機能性を犠牲にすることなく片手で持てる「軽量性」を追求

つくば市みどりの学園義務教育学校1

 クライアント商品企画部の中野翔子氏が新型UHシリーズに求めたのは、「4年間壊れない堅牢さと片手で持てる軽さ」だった。「大学生や保護者の方から寄せられる要望で最も多いのは、『4年間壊れずに使い続けられるか』ということ。学生の場合、PCをバックパックに入れて満員電車に乗ったり、自転車の前カゴに入れて通学するなど、タフな使い方をすることもあり、皆さん、頑丈さを気にされます。その点、200kgfの全面加圧試験をクリアし、自転車の前カゴに入れて通学することを想定した振動試験や高さ76cmからの落下試験を実施※1している本機は堅牢そのもの。また、タブレットとして使用したり、タッチペンで何か書き込む場合は、片手でPCをホールドしなければなりません。そのため、本機には片手で持てる軽さが求められました」

 本機の重量は「世界最軽量※2」の約868g。このタイプとしては異例の軽さで、女性でも片手で持てる。だが、こうした軽量化を実現しながらも、富士通クライアントコンピューティング株式会社・プロダクトマネジメント本部・チーフデザインプロデューサーの藤田博之氏は、機能や使い勝手を軽量化の犠牲にしたくなかったと語る。

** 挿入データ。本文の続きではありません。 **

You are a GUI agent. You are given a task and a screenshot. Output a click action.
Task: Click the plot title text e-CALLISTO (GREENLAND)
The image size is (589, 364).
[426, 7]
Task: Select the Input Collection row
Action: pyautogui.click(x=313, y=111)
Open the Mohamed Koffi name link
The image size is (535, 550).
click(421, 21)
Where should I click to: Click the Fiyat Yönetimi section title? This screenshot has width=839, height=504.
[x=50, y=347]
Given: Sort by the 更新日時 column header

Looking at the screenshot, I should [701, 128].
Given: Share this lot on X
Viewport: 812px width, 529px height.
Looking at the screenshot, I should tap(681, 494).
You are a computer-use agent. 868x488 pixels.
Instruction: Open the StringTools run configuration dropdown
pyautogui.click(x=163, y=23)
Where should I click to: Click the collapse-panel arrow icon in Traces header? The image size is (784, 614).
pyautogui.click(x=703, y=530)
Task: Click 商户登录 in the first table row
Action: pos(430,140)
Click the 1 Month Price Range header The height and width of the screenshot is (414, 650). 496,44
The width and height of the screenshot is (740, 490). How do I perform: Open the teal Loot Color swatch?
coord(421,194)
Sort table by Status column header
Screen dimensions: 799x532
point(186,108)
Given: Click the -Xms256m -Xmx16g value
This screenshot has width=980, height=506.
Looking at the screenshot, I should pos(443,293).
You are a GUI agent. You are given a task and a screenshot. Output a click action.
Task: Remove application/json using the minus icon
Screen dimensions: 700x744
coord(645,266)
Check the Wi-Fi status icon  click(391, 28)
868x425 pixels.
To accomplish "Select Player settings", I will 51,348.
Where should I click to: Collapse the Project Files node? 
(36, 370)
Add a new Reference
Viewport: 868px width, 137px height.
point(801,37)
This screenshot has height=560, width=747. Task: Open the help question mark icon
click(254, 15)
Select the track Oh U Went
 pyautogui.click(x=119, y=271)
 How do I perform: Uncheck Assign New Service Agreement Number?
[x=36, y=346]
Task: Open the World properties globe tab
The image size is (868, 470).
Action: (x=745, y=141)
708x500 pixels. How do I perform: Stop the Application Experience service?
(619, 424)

 「本機で初めてPCを使う学生にも快適なタイピングを実感してもらおうと、フルサイズのキーボードを搭載、かつキーストローク(キーを押し込める深さ)を従来の1.2mmから1.5mmに変更しました。また、多様な使用条件を想定して、USB機器を左右どちらにも接続できるよう、USBポートを左右両側面に配置しています。これらの機能を削ればさらに軽量化できますが、そこは使い勝手を重視し、妥協しませんでした」

 その他、PCモードでもタブレットモードでも音楽を聞きやすいよう、スピーカーを左右側面に配置したり、空冷ファンの静粛性を高めるために羽根を大型化したりするなど、細部にわたって改良が加えられている。